Husband and wife married in 2000. Wife filed for divorce in 2014. At the time the divorce was filed, wife was employed full time, but husband (who had an MBA in accounting and finance) was not. He admitted that he was devoting more than sixty hours a week to “spending money” on a lawsuit involving his separate business. Husband also spent all of his free time day-trading, which he evidently was not successful at, losing $130,000 in 2013 alone.

Husband’s separate property business, Graphic Creations, existed at the time of the marriage, with two locations in amusement parks operated by Six Flags. During the marriage, Graphic Creations grew to six locations. Under its agreement with Six Flags, Graphic Creations paid 30% of its earnings to Six Flags. Wife testified that the business was profitable and husband had used it to pay his way through college. But the business hit hard times when Six Flags did in 2007. Six Flags increased the fee to Graphic Creations to 40% of earnings. Graphic Creations sued Six Flags over the increase. Wife testified that husband did not earn an income after 2007. Husband maintained an office for Graphic Creations until he shut down the business in 2013.

Wife testified that husband spent all of his time on the Six Flags lawsuit, leaving the house at 6 am and sometimes not returning until 2 am and that during this time he began taking Adderall. Husband returned the salary he paid himself from Graphic Creations which totaled $164,502. Wife testified that loans to Graphic Creations from her salary totaled $681,042.

The trial court found the community estate was entitled to a reimbursement from husband’s separate estate for $681,042 and that wife was entitled to a judgment of $340,521.00. To “pay” this judgment, wife was awarded the house, the entire 401(k), and the entire IRA, which still left a debt of $65,391. To offset this debt, husband was awarded the AMEX and Chase Visa credit card debts (which totaled only $42,000).

Husband challenged the division because, according to him, it awarded 100% of the community’s assets to wife and 100% of the community’s debts to him. The Court of Appeals overruled the issue because the evidence admitted supported the judgment.
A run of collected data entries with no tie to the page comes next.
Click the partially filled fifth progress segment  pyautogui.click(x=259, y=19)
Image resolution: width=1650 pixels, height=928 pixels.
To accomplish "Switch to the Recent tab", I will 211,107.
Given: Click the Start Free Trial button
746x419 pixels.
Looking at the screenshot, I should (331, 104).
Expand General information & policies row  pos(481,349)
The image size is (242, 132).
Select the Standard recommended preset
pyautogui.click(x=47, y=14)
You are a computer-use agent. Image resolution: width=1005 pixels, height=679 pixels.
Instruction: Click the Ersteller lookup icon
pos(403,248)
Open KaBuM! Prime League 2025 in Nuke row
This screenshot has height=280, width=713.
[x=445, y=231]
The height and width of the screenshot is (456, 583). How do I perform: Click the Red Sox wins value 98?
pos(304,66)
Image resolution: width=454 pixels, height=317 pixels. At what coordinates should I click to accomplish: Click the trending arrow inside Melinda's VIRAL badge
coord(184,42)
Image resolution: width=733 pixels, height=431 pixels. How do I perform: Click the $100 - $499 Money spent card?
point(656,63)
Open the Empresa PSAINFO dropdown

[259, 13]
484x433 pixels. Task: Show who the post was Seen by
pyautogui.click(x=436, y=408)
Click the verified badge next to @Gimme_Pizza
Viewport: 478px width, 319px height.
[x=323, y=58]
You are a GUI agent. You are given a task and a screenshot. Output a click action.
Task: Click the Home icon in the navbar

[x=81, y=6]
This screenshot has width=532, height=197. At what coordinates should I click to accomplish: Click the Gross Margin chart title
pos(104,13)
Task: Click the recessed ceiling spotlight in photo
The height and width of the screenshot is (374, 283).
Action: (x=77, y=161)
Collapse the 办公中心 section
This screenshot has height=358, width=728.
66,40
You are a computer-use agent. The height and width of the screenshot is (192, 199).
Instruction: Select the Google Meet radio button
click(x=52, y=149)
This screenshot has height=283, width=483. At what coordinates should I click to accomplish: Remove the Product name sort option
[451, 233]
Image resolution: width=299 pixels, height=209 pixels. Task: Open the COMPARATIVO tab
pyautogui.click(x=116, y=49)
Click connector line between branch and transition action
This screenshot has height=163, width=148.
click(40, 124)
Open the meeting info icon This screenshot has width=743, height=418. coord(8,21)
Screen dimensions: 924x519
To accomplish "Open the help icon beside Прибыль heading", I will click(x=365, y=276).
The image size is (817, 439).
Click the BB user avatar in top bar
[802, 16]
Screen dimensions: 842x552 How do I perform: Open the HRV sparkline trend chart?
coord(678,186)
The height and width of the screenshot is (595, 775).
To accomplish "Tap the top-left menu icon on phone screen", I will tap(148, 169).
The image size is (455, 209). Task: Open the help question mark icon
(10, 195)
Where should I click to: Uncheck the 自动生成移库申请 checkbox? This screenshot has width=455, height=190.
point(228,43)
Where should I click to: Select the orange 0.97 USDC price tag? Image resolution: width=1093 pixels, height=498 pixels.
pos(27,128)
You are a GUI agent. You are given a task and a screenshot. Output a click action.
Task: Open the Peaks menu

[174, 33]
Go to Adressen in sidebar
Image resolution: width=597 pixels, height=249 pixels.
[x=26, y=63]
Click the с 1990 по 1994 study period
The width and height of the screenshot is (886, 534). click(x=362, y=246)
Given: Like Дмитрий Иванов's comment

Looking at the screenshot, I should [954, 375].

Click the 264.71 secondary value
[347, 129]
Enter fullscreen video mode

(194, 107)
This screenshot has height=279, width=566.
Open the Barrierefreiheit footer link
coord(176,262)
In his second issue, the trial court violated his due process rights by 1) allowing wife to file amended pleadings days before the final trial; 2) wife failed to serve her trial exhibits and her inventory on him prior to trial; and 3) the trial court failed to adhere to various local procedural rules and the Texas Rules of Civil Procedure. But he failed to preserve error during trial and the issue was overruled. The trial court was affirmed.

Finally, in Mugford v. Mugford, wife challenged various portions of the divorce judgment including property and custody issues. Mother and father are Canadian citizens who moved to Friendswood for husband’s work. The parties separated in 2015 and a jury trial was held in December 2015. The jury named the parties as JMCs with mother as primary. The jury also found that grounds for divorce existed on the basis of cruel treatment by both parties and adultery by father. The jury also determined the characterization of eight items of property, six of which are challenged on appeal. Remaining issues, such as terms of possession and access and division of the marital estate, were decided by the trial court. A final decree was entered on March 16, 2016 and mother timely appealed.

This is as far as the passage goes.